But this foray into the unknown is different. Just because football is “first, second, third and fourth” on German priority lists doesn’t mean it has to be on his.
Work-life balance
When Zack Steffen emerges from a tunnel, onto a soccer pitch, he enters an intangible zone. His eyes will occasionally drill holes in the ground five yards ahead, his mind churning, focus unbending. On matchdays, he has his routine. Hip-hop music pounds into his ears. Stretching, thumb-taping and lace-tying always occur at customary times and intervals.
What Zack Steffen has that some athletes don’t, however, is a second zone. A non-soccer zone. When he walks into a family dinner nowadays, footy talk is taboo. “I like to use them kind of as a getaway,” Steffen says of his kin. Close friends, such as Trapp, can serve a similar purpose.
This, to be clear, is always who Steffen has been. He was the kid who felt conflicted about his 2013 U-20 World Cup participation as classmates celebrated at the beach. The kid who’d give mom the evil eye when she began to rave about his athletic accomplishments. “Mom, zip it,” was how Stefanie would interpret the look. “Doooon’t go there.”
In Freiburg four years ago, there was no getaway, no mechanism for Zack Steffen to use to escape Zack Steffen’s thoughts. Soccer enveloped him. “It’s very much like life or death over there,” he says of the sport’s role in Germany. Life itself had no room to breathe.

* **PROVIDED INFORMATION**:
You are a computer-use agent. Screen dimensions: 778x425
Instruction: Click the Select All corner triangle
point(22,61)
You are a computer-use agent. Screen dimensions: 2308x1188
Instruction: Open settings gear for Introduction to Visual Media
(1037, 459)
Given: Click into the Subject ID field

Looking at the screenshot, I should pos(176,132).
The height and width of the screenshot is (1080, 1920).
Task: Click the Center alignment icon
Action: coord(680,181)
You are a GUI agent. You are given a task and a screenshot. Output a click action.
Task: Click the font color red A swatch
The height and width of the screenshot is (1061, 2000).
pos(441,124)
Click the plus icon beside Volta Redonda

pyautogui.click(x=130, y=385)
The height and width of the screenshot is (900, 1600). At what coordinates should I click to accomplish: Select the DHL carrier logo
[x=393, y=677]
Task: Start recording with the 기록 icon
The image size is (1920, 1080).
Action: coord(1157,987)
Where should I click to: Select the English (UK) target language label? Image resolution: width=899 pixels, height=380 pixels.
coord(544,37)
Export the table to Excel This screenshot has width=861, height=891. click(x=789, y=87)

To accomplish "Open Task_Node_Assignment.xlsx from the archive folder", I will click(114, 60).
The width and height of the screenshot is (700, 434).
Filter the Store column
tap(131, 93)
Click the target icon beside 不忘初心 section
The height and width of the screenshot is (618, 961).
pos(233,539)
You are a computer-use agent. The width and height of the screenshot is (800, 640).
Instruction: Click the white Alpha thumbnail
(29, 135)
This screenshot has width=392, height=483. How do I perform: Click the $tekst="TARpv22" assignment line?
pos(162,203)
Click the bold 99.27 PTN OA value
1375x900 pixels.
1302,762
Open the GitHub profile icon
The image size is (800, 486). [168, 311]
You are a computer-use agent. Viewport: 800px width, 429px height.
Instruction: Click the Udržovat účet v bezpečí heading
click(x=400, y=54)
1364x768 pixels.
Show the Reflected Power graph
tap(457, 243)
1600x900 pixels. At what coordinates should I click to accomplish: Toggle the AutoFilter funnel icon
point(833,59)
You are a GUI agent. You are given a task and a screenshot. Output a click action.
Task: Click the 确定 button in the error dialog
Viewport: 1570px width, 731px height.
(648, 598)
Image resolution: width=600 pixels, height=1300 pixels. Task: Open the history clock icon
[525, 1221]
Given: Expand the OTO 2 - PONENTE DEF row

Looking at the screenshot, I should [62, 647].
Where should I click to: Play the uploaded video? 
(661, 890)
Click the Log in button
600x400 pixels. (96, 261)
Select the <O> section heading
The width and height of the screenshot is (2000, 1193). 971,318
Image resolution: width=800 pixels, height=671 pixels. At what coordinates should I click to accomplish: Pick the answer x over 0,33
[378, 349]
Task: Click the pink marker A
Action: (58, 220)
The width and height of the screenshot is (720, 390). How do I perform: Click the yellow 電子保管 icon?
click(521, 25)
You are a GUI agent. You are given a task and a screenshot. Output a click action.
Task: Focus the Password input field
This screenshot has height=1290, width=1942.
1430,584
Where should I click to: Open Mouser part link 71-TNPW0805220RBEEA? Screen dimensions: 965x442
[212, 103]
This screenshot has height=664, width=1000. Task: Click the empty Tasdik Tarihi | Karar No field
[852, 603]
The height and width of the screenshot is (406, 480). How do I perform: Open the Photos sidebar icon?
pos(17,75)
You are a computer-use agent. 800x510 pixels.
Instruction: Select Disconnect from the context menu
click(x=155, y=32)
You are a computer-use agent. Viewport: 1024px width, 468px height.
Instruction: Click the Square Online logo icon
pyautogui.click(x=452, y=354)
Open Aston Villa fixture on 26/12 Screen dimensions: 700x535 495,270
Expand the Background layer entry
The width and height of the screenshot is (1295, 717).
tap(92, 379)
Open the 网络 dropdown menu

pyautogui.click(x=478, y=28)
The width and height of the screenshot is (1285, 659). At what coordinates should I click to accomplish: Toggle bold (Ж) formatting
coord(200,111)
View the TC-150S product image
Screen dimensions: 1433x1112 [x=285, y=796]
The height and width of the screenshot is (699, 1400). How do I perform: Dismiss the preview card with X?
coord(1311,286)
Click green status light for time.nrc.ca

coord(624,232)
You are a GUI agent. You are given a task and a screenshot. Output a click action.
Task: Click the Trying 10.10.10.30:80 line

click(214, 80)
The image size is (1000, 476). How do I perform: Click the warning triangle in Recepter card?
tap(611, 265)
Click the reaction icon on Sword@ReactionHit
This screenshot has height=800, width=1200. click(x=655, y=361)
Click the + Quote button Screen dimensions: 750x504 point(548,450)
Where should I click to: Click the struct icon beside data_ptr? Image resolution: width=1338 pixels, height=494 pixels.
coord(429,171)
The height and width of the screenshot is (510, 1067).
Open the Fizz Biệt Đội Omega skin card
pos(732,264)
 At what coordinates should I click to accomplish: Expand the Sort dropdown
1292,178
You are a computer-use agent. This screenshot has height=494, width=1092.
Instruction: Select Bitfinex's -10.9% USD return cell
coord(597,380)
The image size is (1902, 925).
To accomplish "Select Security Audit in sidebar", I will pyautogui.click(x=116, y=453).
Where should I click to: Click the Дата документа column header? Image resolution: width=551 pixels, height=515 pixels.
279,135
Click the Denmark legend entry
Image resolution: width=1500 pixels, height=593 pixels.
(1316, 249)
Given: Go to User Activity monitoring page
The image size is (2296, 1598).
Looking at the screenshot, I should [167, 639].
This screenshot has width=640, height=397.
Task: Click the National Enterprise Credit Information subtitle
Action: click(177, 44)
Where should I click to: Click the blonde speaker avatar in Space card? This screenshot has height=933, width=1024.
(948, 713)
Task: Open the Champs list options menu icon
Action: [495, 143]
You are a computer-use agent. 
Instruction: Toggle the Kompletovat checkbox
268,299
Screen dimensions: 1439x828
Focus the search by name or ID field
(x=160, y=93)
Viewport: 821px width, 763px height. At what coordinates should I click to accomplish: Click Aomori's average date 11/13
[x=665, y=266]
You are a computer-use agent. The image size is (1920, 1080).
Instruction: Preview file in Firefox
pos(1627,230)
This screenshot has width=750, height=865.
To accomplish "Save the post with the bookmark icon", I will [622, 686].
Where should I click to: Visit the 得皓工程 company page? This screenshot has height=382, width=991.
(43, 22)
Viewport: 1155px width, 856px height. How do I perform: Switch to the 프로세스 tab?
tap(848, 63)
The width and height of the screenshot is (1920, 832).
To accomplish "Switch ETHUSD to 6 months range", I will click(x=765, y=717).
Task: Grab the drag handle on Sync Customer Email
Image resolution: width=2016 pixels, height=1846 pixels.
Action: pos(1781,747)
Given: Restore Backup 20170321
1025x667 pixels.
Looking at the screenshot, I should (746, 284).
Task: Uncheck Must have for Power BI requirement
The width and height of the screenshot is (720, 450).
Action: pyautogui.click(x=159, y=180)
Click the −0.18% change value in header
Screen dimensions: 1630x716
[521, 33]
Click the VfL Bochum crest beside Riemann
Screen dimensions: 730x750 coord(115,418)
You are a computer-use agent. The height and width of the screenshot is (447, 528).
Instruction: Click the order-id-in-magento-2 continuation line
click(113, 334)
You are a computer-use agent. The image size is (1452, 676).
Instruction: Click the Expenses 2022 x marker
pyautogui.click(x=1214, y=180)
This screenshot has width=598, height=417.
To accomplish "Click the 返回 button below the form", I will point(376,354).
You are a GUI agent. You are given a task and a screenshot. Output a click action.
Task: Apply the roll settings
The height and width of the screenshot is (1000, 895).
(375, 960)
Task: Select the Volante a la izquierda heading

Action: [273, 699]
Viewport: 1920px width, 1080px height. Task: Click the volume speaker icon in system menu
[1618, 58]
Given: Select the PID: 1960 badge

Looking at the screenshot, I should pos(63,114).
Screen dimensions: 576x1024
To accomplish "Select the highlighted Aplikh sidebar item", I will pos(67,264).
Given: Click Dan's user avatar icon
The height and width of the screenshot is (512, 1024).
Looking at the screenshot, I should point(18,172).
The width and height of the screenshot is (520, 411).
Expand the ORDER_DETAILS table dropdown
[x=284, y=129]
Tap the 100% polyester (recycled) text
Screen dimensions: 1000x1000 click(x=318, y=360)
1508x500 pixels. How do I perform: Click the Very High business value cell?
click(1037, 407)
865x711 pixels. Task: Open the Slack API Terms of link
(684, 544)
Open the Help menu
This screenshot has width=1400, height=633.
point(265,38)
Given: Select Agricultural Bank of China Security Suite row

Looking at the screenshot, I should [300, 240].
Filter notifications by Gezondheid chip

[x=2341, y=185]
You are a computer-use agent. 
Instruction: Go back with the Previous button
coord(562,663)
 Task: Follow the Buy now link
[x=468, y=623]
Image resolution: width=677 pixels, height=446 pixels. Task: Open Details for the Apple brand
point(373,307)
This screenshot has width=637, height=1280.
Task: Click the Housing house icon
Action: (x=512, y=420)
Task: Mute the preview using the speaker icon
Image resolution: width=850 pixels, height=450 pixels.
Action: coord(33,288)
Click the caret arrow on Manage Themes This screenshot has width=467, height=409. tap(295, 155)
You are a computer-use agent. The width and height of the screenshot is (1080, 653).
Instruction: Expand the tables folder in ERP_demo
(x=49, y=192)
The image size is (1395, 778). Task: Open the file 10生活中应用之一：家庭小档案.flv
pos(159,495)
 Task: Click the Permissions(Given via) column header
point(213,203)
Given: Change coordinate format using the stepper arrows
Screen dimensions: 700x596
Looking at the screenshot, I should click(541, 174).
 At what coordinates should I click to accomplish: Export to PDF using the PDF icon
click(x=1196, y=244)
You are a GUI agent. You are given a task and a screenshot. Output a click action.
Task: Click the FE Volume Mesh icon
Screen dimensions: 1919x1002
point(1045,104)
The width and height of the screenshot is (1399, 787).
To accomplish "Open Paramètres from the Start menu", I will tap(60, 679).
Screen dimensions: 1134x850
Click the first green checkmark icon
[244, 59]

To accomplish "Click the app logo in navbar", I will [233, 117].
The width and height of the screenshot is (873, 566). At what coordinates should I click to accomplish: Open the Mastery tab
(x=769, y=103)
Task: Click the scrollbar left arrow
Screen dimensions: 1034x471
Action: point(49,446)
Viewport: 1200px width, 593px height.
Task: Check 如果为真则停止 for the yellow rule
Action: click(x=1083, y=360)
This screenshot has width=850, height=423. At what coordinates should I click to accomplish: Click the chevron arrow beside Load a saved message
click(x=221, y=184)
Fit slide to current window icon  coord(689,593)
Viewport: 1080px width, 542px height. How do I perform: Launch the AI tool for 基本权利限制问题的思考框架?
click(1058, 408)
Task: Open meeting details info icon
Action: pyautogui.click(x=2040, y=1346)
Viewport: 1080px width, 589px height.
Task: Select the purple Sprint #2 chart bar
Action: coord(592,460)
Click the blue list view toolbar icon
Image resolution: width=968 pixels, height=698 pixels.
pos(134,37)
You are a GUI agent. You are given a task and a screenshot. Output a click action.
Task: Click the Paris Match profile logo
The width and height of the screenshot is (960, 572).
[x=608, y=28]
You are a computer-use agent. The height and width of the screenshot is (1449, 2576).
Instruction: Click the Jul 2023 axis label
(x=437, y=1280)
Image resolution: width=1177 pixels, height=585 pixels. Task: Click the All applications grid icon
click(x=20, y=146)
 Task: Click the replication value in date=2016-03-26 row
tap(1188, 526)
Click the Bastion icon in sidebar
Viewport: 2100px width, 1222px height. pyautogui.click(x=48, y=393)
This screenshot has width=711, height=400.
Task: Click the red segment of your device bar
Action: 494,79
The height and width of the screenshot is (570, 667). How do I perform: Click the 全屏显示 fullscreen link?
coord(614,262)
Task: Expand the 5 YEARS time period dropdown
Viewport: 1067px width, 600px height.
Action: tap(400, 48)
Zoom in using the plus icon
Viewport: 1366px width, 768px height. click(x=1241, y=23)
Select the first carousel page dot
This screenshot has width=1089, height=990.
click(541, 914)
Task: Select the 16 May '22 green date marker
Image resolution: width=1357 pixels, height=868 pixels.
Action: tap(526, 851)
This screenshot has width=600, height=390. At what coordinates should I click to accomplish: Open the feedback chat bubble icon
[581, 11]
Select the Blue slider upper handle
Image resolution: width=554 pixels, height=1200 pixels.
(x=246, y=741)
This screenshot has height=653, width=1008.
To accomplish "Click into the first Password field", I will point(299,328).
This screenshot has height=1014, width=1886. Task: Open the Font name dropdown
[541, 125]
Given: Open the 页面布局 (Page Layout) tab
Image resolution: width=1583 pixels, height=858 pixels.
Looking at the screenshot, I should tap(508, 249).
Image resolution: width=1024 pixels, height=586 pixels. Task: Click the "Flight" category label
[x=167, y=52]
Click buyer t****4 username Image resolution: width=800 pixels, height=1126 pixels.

* **WORK TO DO**:
Rewrite the passage about Zack Steffen, starting with "Work-life balance" and going on through "a similar purpose.", swapping in "Classical music" for "Hip-hop music".

* **SOLUTION TO THE PROBLEM**:
Work-life balance
When Zack Steffen emerges from a tunnel, onto a soccer pitch, he enters an intangible zone. His eyes will occasionally drill holes in the ground five yards ahead, his mind churning, focus unbending. On matchdays, he has his routine. Classical music pounds into his ears. Stretching, thumb-taping and lace-tying always occur at customary times and intervals.
What Zack Steffen has that some athletes don’t, however, is a second zone. A non-soccer zone. When he walks into a family dinner nowadays, footy talk is taboo. “I like to use them kind of as a getaway,” Steffen says of his kin. Close friends, such as Trapp, can serve a similar purpose.